__Problem to work on__:
Answer these questions from the text titled "Silent Communication":
(a) Out of respect for whom has the writer avoided discussing the intimacy issues in detail?
(b) According to the text, what is all that self-imposed separation accomplishes?
(c) What does the atmosphere around the writer carry to everyone encountered?

__Extract__:
Silent CommunicationWow... this one is very appropriate for me lately. I haven't talked about it much (or in any detail anyway) out of respect for my husband, but we've been having a lot of issues in the intimacy department. And I'm not just talking in terms of sex, I'm talking intimacy in every sense of the word.
I am not an island onto myself. Isolating myself from those I am
intimate with is impossible. All I accomplish through this self-imposed
separation is the illusion of isolation. I share space with those who
are close to me. Each of us knows what is going on, each of us feels the
atmosphere of the other. I will be willing to know how I affect people
today on both a verbal and, even more important, on a nonverbal level. I
will take responsibility not only for what I say, but for who I am in
the alive and vibrating feeling atmosphere around me. The atmosphere
around me is alive and carries my silent message to all whom I
encounter; it is what others I am in relationship with know and live
with.
I own what I think and feel.

__Data extracts__:
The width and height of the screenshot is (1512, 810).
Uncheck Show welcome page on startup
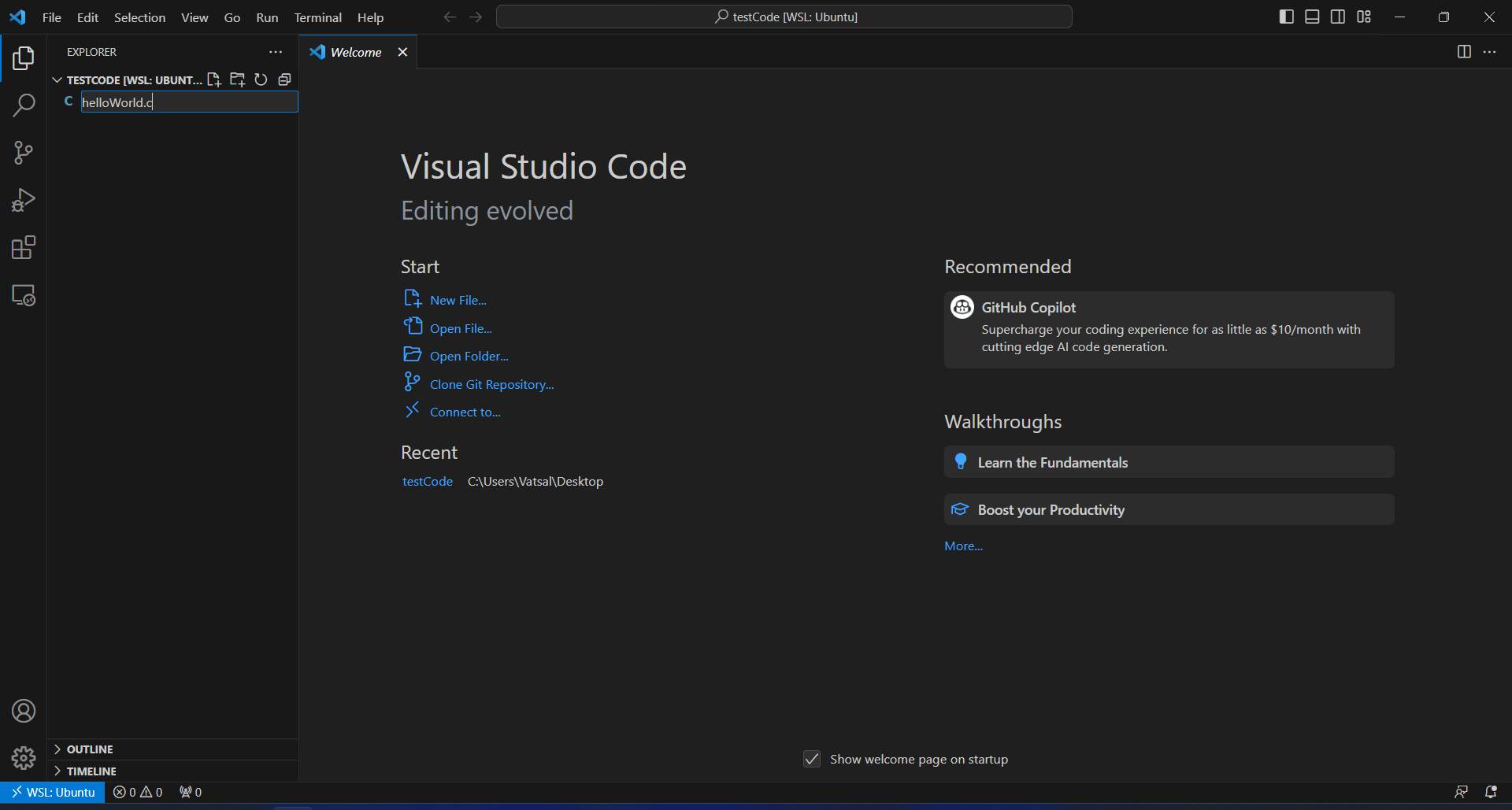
...
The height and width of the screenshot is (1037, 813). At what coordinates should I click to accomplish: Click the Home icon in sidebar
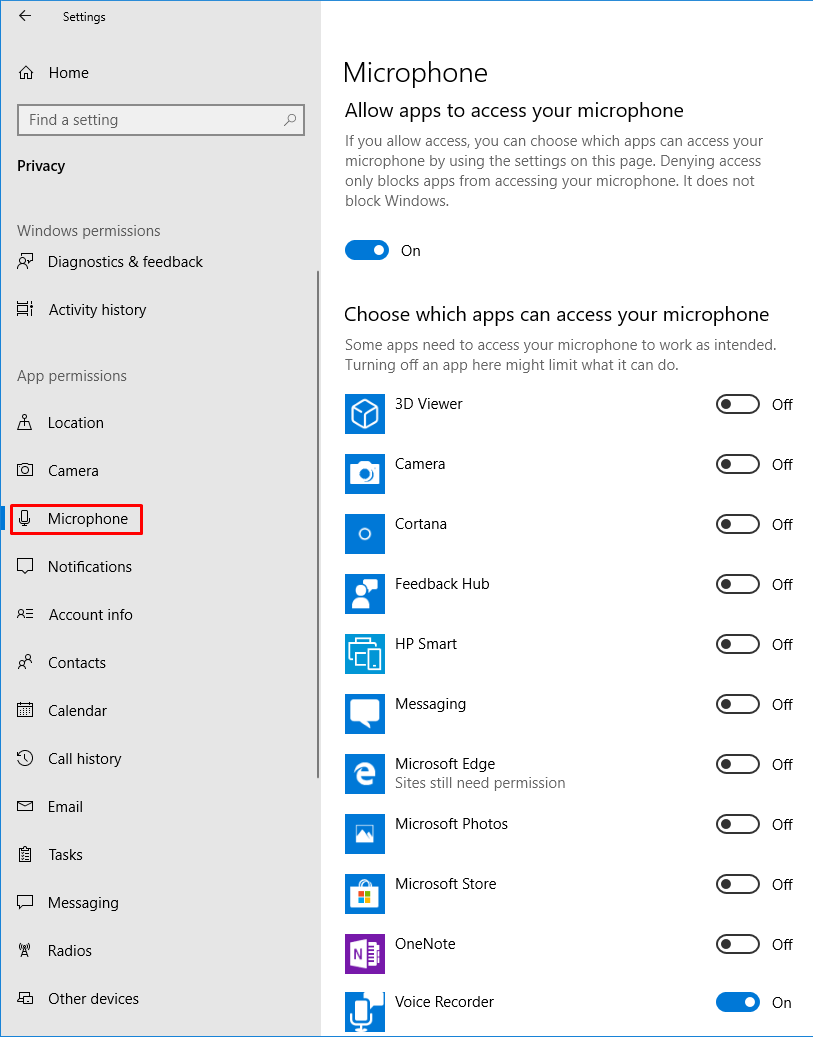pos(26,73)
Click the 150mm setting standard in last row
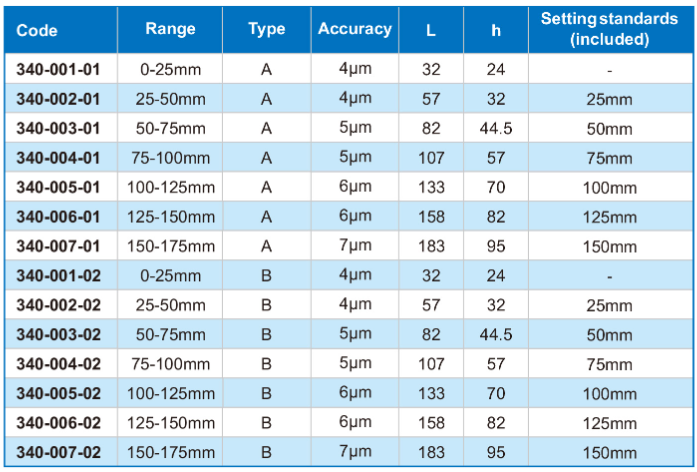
==
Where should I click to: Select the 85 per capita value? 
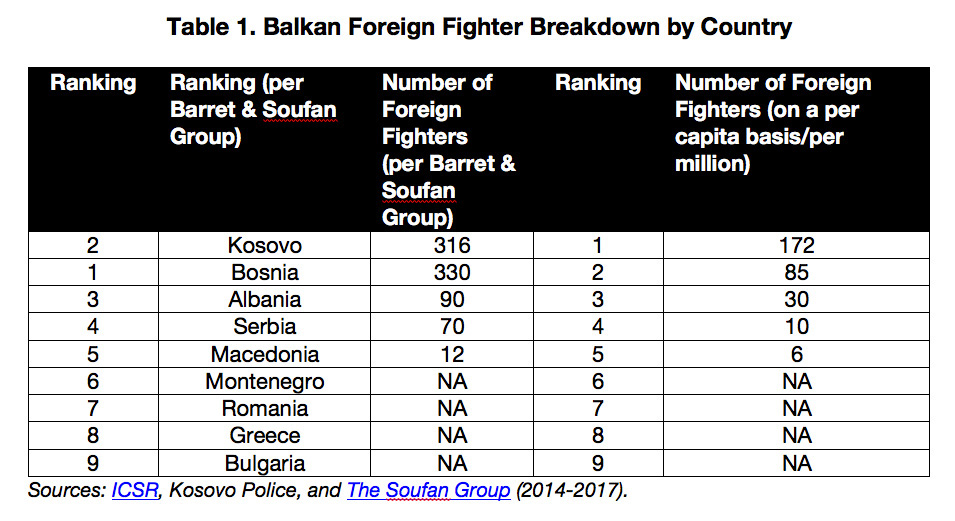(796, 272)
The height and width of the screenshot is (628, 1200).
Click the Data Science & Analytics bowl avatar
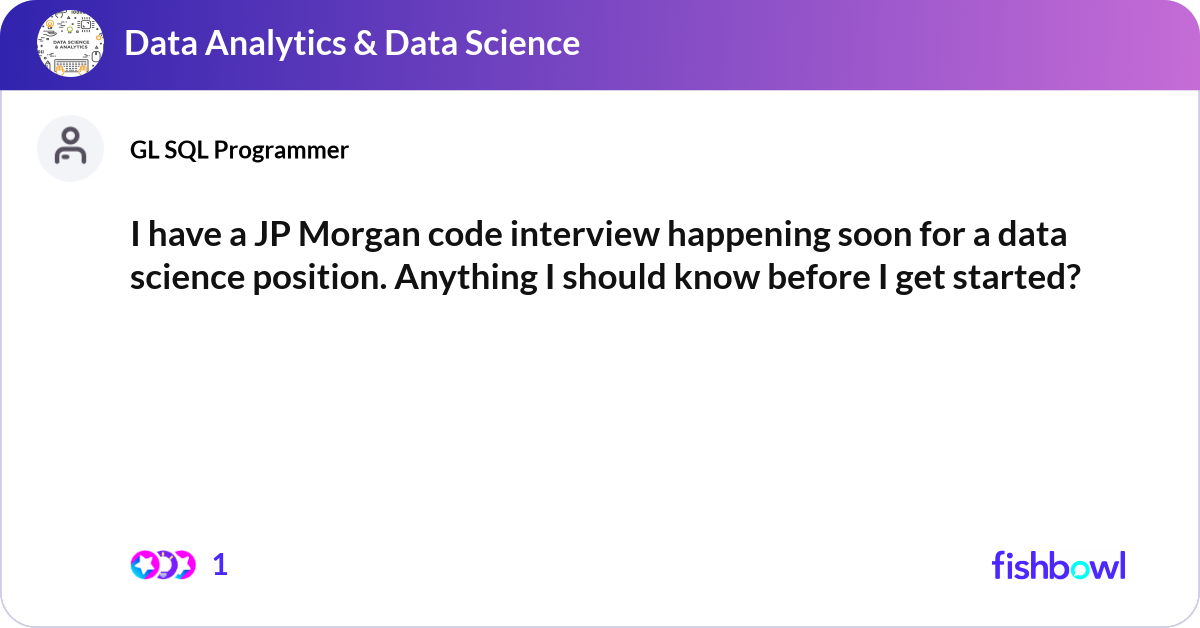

__Solution__:
(a) The writer's husband.
(b) The illusion of isolation.
(c) The writer's silent message.